Data Exploration and Data Pre-Processing#
Data exploration and pre-processing are the first steps in any machine learning pipeline. Data exploration refers to visualizing and understanding our data sets before we start applying any machine learning algorithm. Data-preprocessing is the steps we perform to prepare and standardize data sets to be fed into machine learning algorithms.
Data Exploration#
An important step in applying machine learning methods is data exploration. This typically consists of exploring the distributions of the different variables in our data sets before we start trying out different machine learning models.
We want to ask questions like:
Are the variables normally or log-normally distributed?
Are the distributions highly skewed?
Are some of the variables strongly correlated with one another?
Do we have missing values or outliers in our data sets?
If the variables are categorical (i.e. divided up into different classes), how many different classes are represented in our data sets?
Are the classes relatively balanced (i.e. do we have a similar number of samples for each class?), or are they imbalanced (do some classes have a lot of samples and some have very few?)
What order of magnitude are the variables in our data sets?
Are variables strongly spatially or temporally correlated?

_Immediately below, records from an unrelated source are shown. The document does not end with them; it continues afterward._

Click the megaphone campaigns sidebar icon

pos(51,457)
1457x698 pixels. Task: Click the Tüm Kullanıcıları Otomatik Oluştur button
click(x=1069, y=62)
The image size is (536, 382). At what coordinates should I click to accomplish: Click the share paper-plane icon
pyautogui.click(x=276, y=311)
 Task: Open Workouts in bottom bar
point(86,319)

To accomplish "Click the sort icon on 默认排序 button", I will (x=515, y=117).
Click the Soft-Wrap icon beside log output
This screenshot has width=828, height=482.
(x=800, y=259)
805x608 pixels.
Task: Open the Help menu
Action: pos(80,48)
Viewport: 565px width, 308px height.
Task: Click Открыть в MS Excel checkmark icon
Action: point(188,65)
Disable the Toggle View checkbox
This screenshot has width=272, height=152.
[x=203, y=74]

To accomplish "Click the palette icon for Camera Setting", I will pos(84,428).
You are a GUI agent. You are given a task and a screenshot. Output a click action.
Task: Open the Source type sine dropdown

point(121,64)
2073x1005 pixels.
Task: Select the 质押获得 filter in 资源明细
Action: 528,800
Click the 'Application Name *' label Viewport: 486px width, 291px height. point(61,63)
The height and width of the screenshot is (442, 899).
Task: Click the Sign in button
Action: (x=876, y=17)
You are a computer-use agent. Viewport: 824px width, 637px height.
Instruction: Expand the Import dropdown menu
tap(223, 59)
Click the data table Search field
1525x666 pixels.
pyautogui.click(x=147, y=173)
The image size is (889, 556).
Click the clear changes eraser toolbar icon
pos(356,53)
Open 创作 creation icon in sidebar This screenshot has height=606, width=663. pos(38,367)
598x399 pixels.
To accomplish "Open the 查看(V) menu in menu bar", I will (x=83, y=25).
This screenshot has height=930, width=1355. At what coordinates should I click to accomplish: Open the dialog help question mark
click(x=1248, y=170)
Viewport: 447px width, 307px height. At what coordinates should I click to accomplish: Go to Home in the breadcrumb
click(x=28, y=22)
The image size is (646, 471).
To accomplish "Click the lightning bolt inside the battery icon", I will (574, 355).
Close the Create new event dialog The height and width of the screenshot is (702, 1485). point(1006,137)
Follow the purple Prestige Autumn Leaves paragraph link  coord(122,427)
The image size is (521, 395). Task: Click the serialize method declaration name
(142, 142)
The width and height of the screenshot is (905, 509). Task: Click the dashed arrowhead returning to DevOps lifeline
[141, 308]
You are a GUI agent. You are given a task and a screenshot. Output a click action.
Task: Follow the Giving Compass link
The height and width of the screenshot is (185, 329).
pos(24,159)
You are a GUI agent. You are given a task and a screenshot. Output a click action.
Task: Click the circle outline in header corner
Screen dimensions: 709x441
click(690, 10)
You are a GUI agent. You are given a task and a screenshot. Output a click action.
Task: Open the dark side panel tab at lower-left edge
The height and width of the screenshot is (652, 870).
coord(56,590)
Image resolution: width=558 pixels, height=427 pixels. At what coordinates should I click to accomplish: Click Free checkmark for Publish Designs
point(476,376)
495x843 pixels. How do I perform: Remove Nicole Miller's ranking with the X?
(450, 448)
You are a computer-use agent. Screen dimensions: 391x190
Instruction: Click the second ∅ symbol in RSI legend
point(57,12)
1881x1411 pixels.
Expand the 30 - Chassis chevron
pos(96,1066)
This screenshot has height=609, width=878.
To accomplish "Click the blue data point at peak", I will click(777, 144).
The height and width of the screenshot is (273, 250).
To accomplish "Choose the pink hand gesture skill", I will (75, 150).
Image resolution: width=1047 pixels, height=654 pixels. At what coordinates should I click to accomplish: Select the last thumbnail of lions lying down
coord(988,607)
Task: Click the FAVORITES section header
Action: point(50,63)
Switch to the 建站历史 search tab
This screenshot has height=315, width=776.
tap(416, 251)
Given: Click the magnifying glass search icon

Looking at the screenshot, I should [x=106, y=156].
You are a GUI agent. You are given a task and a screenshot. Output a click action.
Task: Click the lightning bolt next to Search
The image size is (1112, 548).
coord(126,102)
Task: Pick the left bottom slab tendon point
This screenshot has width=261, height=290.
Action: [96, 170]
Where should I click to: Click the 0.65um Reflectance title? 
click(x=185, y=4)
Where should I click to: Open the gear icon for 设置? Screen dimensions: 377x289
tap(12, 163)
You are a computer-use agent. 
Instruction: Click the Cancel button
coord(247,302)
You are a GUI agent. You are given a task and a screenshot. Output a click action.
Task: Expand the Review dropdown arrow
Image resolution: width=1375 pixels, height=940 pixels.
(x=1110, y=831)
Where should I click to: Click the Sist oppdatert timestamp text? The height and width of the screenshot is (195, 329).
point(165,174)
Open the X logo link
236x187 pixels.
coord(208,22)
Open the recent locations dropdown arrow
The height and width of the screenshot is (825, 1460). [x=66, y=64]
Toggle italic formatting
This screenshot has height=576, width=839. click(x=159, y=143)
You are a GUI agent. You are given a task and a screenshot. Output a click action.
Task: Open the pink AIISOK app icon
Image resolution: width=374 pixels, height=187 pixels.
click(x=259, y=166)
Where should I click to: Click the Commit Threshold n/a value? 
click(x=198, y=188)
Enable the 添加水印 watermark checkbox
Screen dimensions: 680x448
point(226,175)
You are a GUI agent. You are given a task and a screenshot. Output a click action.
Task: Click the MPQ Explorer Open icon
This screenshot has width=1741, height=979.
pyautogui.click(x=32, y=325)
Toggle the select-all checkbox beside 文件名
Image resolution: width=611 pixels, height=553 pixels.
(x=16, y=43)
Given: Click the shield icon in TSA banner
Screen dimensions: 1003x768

All of these are important questions to understand because they can affect the performance of our machine learning algorithms and lead to biased or unexpected results when we apply algorithms. Taking time to first explore and understand these types of questions can inform what methods we will use to preprocess the data sets, which algorithms might be the most appropriate for our problem, and save time later.
Data Pre-processing#
Typically, we will devote at least 80% of the time we spend on a machine learning project to preparing and managing the data sets. Once the data set is prepared, we can then try out (or benchmark) a number of different algorithms. Data preprocessing refers to analyzing, filtering, transforming, and encoding data such that it is ready to pass to the machine learning algorithm.